→ Collected data entries:

------------------------------------------------------------

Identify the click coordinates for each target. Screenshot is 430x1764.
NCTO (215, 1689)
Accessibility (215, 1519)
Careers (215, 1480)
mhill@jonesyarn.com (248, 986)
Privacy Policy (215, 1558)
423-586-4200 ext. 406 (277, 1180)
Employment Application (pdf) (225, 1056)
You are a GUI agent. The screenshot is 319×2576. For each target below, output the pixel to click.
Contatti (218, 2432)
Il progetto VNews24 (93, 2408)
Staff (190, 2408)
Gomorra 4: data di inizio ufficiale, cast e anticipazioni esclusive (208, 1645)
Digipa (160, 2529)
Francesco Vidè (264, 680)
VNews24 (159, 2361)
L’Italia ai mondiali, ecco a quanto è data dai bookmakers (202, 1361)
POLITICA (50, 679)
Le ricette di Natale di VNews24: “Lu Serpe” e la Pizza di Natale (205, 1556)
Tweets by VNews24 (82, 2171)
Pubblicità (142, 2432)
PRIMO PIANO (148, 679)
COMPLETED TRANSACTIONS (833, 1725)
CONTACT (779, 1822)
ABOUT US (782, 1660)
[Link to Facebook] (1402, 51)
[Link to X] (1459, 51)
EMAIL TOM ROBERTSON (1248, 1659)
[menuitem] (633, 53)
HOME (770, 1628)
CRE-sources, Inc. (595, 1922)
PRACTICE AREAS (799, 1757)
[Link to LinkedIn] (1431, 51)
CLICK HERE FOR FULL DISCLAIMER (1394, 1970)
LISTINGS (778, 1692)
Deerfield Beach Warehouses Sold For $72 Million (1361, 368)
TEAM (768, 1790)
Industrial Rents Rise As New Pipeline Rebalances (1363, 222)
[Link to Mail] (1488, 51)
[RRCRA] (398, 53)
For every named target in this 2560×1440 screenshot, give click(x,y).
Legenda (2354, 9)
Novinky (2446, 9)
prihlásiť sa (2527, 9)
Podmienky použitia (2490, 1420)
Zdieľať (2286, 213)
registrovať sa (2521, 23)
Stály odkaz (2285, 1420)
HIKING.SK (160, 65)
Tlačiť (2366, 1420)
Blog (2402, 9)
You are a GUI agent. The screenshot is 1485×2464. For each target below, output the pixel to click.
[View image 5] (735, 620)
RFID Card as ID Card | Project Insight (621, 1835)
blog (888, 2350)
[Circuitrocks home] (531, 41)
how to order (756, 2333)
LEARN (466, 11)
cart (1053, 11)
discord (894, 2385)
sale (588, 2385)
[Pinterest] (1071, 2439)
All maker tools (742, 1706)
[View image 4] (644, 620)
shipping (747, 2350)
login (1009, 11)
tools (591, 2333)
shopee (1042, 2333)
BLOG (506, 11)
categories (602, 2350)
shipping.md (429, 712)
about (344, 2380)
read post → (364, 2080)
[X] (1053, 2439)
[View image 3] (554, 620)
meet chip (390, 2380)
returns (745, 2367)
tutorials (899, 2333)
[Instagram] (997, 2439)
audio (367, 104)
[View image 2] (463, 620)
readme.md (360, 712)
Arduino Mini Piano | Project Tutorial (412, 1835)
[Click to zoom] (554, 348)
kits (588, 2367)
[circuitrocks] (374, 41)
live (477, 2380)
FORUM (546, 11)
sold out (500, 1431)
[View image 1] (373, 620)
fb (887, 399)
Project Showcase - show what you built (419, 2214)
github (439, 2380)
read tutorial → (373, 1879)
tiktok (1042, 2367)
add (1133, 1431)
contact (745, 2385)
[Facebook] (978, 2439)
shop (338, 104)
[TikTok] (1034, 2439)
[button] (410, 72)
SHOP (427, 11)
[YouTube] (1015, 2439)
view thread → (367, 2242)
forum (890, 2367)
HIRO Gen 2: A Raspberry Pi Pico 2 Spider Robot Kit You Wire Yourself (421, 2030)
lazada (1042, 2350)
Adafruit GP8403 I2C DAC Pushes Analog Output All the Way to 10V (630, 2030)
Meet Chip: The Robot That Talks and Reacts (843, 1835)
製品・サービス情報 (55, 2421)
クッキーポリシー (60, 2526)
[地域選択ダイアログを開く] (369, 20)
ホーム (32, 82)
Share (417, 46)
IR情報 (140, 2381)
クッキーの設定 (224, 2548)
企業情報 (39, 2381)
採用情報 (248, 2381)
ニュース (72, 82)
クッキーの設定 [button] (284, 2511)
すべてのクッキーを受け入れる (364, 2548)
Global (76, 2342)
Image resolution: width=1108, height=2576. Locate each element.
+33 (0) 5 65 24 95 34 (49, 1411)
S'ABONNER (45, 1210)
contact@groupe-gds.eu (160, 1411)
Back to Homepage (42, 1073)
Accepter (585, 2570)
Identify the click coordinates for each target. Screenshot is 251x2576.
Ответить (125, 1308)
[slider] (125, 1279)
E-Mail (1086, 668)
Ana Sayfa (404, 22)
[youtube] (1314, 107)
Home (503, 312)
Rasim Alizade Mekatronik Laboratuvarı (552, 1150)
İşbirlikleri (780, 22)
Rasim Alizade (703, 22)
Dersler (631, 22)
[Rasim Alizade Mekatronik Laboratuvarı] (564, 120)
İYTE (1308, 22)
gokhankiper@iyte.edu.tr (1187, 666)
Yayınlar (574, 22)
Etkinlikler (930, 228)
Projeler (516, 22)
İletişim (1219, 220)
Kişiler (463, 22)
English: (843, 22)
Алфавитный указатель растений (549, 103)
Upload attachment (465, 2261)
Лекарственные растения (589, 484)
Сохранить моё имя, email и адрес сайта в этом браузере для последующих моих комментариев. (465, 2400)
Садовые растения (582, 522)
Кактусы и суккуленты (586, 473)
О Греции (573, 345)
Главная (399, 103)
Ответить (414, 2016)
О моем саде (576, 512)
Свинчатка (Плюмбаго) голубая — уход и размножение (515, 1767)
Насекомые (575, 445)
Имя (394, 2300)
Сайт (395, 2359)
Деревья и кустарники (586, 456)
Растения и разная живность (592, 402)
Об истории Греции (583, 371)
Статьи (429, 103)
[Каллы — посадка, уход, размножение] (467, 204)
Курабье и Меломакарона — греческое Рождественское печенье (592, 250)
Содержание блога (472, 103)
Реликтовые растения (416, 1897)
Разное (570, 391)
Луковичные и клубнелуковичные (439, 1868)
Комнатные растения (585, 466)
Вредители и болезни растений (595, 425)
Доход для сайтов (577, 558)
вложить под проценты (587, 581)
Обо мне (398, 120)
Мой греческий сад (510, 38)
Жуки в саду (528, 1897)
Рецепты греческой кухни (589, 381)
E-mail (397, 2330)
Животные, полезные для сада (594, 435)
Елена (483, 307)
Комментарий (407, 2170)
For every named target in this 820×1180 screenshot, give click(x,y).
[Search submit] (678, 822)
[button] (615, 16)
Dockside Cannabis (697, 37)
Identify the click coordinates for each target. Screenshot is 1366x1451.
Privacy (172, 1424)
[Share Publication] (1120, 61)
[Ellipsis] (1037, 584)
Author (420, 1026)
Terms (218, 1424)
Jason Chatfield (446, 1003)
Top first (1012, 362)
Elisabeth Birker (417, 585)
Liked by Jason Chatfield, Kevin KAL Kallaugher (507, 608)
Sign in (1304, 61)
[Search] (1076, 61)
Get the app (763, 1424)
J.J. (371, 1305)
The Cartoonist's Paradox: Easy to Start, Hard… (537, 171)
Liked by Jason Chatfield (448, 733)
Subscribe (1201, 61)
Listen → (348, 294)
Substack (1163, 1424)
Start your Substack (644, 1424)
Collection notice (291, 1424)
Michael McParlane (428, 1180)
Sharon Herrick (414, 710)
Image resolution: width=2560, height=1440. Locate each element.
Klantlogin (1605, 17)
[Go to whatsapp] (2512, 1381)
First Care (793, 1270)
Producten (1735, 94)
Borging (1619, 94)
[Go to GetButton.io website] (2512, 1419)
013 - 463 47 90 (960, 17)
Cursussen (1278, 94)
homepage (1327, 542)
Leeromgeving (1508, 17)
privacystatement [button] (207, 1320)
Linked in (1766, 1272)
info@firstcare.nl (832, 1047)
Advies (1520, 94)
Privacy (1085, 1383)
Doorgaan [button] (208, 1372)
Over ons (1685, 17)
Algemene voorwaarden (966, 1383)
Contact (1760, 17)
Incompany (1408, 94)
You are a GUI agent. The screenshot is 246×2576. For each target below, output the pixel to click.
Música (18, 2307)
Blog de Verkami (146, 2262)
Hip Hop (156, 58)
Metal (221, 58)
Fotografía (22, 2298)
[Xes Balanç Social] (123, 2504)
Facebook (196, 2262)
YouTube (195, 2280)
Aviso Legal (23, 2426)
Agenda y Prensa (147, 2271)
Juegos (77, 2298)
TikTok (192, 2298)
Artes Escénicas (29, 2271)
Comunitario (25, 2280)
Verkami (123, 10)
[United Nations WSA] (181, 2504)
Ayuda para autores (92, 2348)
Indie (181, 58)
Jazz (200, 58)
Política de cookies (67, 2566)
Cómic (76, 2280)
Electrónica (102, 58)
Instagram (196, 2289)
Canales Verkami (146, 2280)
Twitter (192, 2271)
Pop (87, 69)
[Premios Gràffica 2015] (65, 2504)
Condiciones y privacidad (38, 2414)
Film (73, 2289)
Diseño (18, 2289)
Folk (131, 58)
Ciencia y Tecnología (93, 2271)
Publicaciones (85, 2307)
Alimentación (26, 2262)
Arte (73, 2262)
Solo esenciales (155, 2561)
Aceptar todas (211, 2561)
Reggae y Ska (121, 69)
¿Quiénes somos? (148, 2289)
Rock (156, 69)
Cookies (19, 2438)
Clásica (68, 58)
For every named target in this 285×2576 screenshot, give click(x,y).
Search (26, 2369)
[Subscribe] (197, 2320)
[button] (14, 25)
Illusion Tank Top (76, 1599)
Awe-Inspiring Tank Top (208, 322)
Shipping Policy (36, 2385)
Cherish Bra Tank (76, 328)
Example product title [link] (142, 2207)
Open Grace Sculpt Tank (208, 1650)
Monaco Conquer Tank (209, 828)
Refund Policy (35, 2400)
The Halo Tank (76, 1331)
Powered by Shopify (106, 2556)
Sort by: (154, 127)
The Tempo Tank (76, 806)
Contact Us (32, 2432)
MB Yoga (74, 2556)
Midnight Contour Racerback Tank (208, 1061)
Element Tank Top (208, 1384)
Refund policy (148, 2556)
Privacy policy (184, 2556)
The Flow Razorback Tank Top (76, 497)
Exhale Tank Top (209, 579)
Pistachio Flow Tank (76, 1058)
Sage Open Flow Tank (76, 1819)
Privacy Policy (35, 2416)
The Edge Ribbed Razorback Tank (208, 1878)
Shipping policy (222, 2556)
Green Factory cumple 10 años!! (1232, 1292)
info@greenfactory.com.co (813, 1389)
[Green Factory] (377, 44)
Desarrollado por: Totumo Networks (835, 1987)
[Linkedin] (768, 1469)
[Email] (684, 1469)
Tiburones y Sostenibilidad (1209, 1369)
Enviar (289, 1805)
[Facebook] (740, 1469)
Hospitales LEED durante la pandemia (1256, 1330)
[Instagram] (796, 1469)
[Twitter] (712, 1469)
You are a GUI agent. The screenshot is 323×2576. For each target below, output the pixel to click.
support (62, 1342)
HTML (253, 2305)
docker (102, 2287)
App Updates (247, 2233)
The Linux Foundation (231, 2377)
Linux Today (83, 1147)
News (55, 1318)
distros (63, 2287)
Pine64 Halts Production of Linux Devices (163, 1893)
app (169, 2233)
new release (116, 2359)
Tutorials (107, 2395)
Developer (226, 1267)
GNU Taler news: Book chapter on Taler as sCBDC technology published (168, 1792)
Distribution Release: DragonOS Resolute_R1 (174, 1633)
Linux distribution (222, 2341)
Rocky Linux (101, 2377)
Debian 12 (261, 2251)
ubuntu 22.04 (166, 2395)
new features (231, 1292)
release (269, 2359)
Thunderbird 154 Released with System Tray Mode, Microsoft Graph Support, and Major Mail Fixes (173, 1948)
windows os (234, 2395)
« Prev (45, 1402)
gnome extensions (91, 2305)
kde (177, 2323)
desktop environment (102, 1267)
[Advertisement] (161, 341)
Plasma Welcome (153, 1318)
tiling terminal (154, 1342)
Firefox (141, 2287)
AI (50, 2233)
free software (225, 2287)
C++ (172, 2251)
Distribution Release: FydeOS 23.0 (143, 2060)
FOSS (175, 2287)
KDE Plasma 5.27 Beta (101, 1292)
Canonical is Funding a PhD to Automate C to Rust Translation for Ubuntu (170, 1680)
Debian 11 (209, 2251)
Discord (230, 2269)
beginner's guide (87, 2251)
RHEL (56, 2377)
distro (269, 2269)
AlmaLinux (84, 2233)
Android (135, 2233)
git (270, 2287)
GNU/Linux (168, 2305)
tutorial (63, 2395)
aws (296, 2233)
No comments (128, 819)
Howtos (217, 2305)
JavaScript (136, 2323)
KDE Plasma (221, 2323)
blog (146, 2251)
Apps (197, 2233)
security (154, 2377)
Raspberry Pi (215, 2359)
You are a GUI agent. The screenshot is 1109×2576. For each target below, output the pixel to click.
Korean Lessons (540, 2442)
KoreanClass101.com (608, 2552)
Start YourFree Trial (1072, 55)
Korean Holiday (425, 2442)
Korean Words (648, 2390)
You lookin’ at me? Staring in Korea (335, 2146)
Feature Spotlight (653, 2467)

------------------------------------------------------------

→ What you will do: Please reproduce exactly the lines from the first one of the records above through the line containing "Il progetto VNews24 (93, 2408)", both included, and nothing else.

→ Task result:
Identify the click coordinates for each target. Screenshot is 430x1764.
NCTO (215, 1689)
Accessibility (215, 1519)
Careers (215, 1480)
mhill@jonesyarn.com (248, 986)
Privacy Policy (215, 1558)
423-586-4200 ext. 406 (277, 1180)
Employment Application (pdf) (225, 1056)
You are a GUI agent. The screenshot is 319×2576. For each target below, output the pixel to click.
Contatti (218, 2432)
Il progetto VNews24 (93, 2408)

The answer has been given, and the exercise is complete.